DIRECTIONS
Extend the DynoTable guide to editing items below, starting right after its last sentence.

DOCUMENT EXTRACT
Editing items

DynoTable edits items as JSON in a real code editor — autocomplete, formatting, and inline validation — then routes every save through the staging area so nothing hits DynamoDB until you commit.

Open an item from the grid to edit it, or press ⌘N to create a new one. A new item is pre-populated with the table's key attributes; fill in the rest.

The item editor with the JSON buffer, mode toggle, and save controls.
The item editor with the JSON buffer, mode toggle, and save controls.

JSON modes

A toggle in the editor header switches how the item is represented. Plain and DynamoDB JSON are fully lossless — switching between them round-trips Strings, Numbers, Booleans, Null, Maps, Lists, and Sets without changing your edits.

  • Plain — primitives stay plain ("count": 3, not {"N": "3"}). Sets use a compact one-key sentinel: {"SS": [...]} for string sets, {"NS": [...]} for number sets, {"BS": [...]} for binary sets. The easiest mode to read and edit by hand.
  • DynamoDB JSON — the canonical AWS wire form, where every value is type-wrapped. Use it when you're pasting DynamoDB-JSON from elsewhere.
  • Flow — a read-only graph of the parsed item (Maps, Lists, and Sets as nodes). Useful for understanding the shape of a deeply nested record. Edits still happen in the Plain / DynamoDB buffer underneath.

Press ⌘⇧M in the editor to cycle modes. A ? next to the toggle shows a side-by-side example of each format.

Validation

The editor validates as you type and surfaces problems inline:

  • Malformed JSON and schema violations show as editor diagnostics.
  • Key attributes are checked so you can't save an item missing its partition/sort key.

INFORMATION SUPPLIED

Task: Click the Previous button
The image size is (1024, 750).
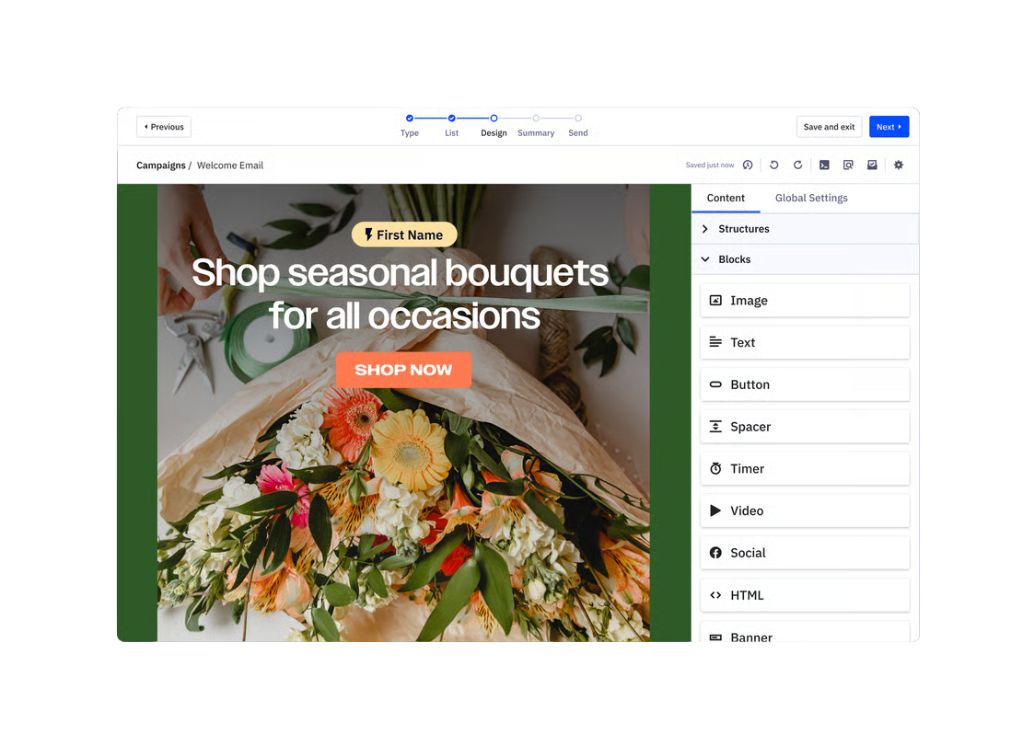Action: click(164, 127)
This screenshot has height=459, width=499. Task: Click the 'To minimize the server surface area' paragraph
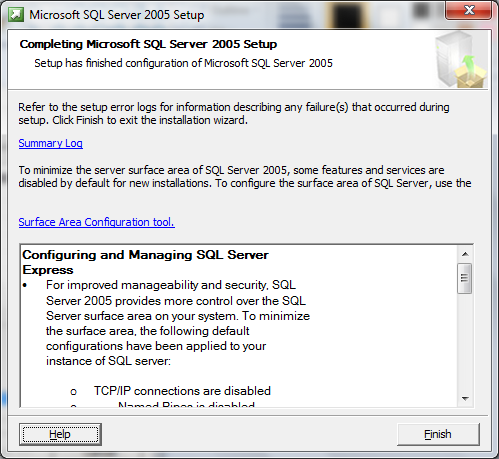pyautogui.click(x=245, y=176)
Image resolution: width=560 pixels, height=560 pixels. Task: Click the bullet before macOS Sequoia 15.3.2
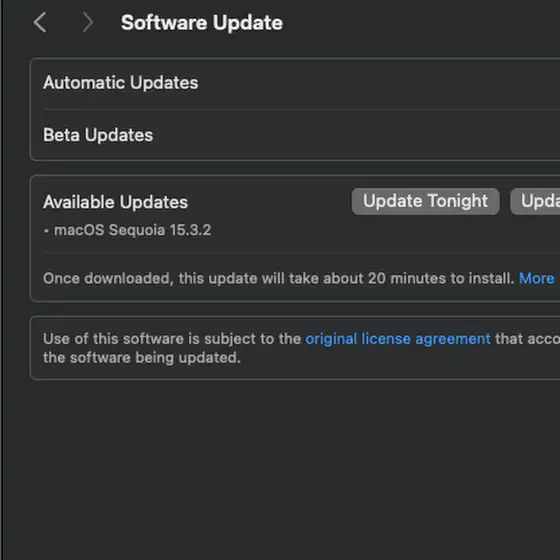coord(46,231)
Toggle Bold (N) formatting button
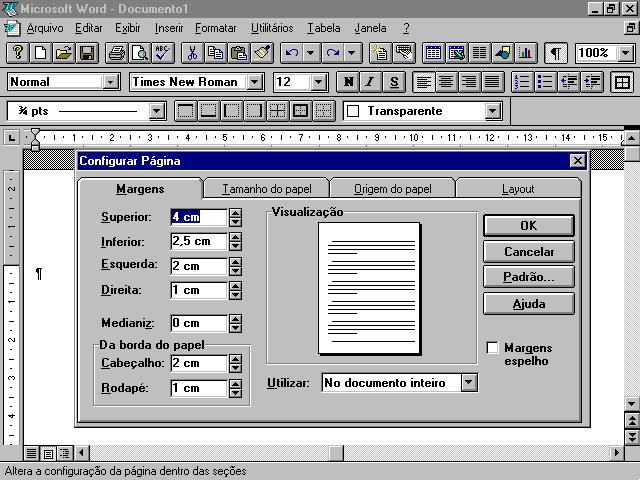The image size is (640, 480). [x=348, y=82]
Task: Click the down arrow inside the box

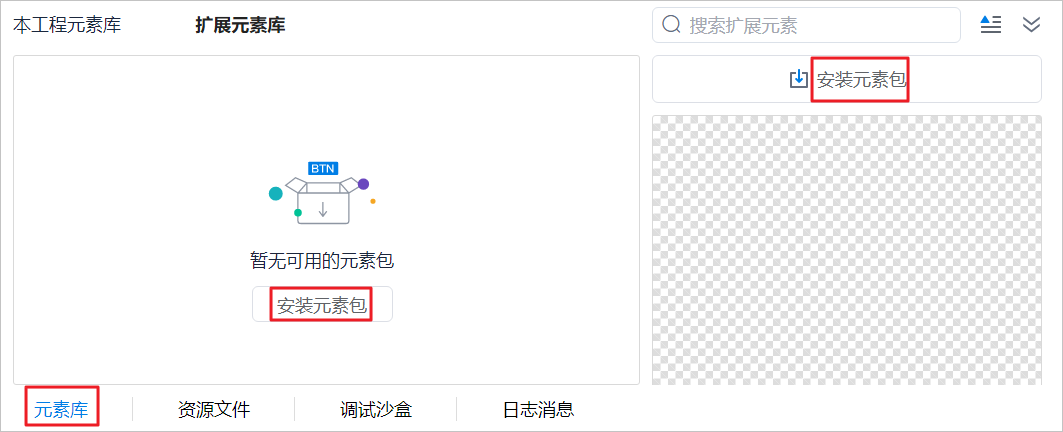Action: (323, 209)

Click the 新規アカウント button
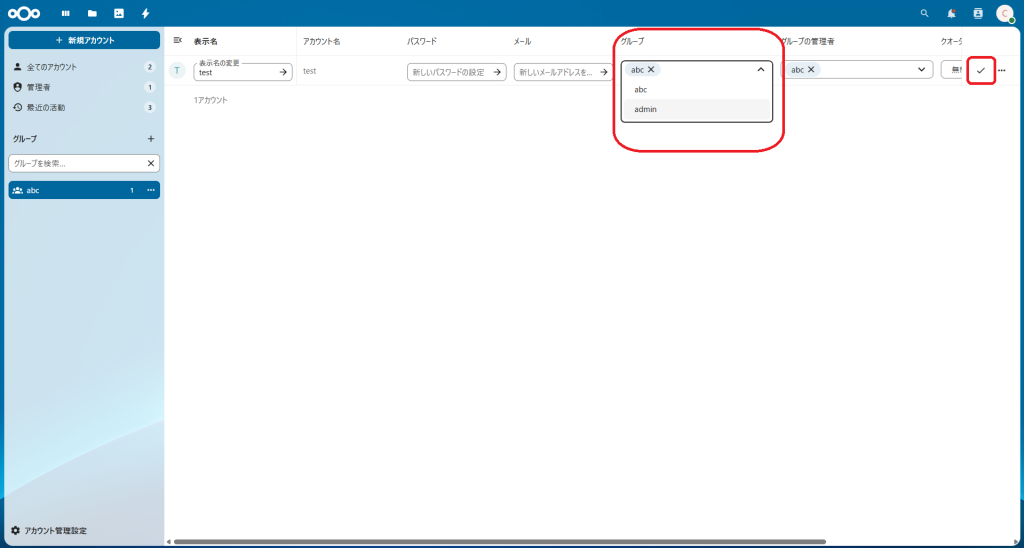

RESPONSE AREA
  • Press ⌘⇧F to reformat the buffer.

If a parse error blocks a mode switch, the toggle snaps back and the error stays visible — your buffer is never silently reformatted into something invalid.

Saving

Saving an item stages it — the change joins that table's staging area as a diff (shared across every view of the table) and is written to DynamoDB only when you commit. The two save chords:

  • ⌘S — stage the change (no commit). Safer; review it in the panel first.
  • ⌘⇧S — save and commit immediately.

Staging (or a clean commit) closes the editor. If a commit hits a write conflict or error, the editor stays open so you can rebase from the staging panel. To resume editing a staged change, reopen it from the staging panel's diff card.

Limitations

A few v1 edge cases are worth knowing:

  • Numbers larger than 2⁵³ lose precision in either JSON mode (a DynamoDB SDK boundary). For lossless large numbers, use the marshalled variant when you export.
  • Binary (B / BS) values edited in DynamoDB mode can round-trip to string types on save — edit binary in Plain mode.